On the one hand, Smalltalk's message abstraction at first appears less general than Lisp's functional abstraction, in that one agent is required in Lisp (the function) but two are required in Smalltalk: a receiver object and a message. On the other hand, the uniformity of treating all values as objects; messages as the only public interface to perceiving and acting on those values; the constructs used to define and create objects also being objects available for user code to interact with; and allowing dynamic interpretation of messages at runtime all combine into an overall more uniform and general abstraction for expressing action in programs.
In comparing Lisp and Smalltalk in this way, I reflect on the importance of program context and the position embodied by these two languages.
From a reductionist perspective, there are many legitimate programs in which there is no context worth naming or formalizing. Lisp excels for these cases.
From a compositional perspective, avoiding creating unnecessary contexts and creating ruthlessly general contexts allows one to compose contexts in ways unforeseen by the original program authors. If the salient aspects of a context are reified in an associative data structure (e.g., a hash map) that is built into the language, that built-in functions know how to interact with, that common protocols in the language ecosystem also compose with, then it becomes trivial to integrate that context into new contexts. This composition can be complete (relying on the whole original context) or partial, focusing on data as context. Clojure facilitates just this kind of data-first system definition.
In systems of sufficient complexity, however, great care has to be taken to introduce names for and boundaries around important contexts. Objects and their messages in Smalltalk provide a general mechanism for introducing both, whereas in Clojure it is left up to the language user to select appropriate tools. An object system like Smalltalk's within a Clojure world of immutability and functional programming would be a powerful asset in this regard.
Words
Both Lisp and Smalltalk have a dedicated language context in which their general abstraction for action operates (function invocation, message sending). Forth wins the trophy for most general by requiring no special context.
Forth is a concatenative language, meaning that source code for programs consists of a concatenation of forms that are evaluated in order. Except for specialized forms that support program evaluation itself, all forms are space-separated words that are able to add or remove items from a shared stack.
When evaluated, a word can perform any action. It might take nothing from the stack; it might clear the stack; it might take four items from the stack, perform a calculation, and put two new items on the stack.

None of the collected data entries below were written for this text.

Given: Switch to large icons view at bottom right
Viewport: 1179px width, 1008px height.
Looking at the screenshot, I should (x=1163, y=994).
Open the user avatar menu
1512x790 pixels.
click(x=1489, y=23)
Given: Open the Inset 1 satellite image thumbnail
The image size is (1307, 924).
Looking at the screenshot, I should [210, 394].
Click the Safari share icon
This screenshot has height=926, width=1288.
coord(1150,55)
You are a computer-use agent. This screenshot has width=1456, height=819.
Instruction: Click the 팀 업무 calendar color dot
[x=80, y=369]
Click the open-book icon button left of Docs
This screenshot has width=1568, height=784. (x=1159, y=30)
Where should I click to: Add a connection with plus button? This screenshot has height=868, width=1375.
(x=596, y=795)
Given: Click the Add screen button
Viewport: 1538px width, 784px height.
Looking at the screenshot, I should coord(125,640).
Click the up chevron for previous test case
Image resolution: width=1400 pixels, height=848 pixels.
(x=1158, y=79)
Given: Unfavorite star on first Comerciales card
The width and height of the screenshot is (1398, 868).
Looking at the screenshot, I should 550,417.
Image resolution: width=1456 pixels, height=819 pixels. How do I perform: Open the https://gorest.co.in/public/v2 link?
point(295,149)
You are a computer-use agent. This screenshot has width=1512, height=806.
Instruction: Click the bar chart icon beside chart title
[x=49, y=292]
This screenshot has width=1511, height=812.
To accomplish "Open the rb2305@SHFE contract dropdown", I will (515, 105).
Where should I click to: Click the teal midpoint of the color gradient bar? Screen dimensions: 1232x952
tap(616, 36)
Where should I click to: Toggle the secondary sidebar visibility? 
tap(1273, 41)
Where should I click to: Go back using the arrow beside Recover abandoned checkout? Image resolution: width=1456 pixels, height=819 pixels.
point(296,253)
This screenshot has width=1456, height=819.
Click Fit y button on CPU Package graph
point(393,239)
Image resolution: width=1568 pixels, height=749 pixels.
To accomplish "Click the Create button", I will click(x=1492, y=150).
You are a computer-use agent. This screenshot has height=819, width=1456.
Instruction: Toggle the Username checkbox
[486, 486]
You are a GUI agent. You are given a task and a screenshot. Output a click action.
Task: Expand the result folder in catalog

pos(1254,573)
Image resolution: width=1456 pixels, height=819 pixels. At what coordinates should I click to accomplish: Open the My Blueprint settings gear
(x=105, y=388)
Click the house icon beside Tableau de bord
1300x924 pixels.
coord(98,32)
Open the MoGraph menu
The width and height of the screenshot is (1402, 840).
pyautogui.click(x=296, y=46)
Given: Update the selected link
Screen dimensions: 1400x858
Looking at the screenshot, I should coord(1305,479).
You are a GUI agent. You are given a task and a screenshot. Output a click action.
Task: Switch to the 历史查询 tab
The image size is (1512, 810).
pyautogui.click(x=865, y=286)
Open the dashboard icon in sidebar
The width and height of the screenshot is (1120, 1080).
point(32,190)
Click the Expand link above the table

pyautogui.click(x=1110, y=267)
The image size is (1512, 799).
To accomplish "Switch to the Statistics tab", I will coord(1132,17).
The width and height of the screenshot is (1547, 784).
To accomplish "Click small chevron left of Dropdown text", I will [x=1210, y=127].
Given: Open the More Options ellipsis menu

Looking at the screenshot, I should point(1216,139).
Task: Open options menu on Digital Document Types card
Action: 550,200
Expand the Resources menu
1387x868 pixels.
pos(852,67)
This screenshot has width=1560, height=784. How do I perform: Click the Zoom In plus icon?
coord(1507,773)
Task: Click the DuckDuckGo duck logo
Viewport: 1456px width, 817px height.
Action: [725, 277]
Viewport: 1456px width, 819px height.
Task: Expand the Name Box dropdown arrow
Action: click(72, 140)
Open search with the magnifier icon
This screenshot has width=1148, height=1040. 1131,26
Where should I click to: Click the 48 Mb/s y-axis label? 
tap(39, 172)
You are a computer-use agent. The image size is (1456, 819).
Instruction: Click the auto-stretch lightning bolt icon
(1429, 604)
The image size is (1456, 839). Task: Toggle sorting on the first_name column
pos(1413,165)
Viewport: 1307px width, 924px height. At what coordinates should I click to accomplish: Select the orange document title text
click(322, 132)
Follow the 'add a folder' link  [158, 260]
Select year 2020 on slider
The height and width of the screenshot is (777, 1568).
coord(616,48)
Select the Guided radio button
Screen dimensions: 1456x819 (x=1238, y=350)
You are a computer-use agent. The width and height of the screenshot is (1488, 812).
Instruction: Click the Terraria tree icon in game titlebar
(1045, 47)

Because Forth words manipulate a shared, implicit stack, there is no lexical scope or localized data flow. This means that programs can be factored rather than refactored: draw a line around any sequence of words, replace them with a single word whose definition is that sequence of words, and you have an equivalent program.
Conclusion
Recently, I have been spending more of my programming time in Pharo Smalltalk from inside Glamorous Toolkit. While writing Smalltalk code, I was struck with the realization of this spectrum of generality from Lisp functions to Smalltalk messages to Forth words. This post is just a meditation on that spectrum; it isn't a call for developers to use one system over another, given there are advantages and disadvantages to each at conceptual and operational levels far beyond this scope.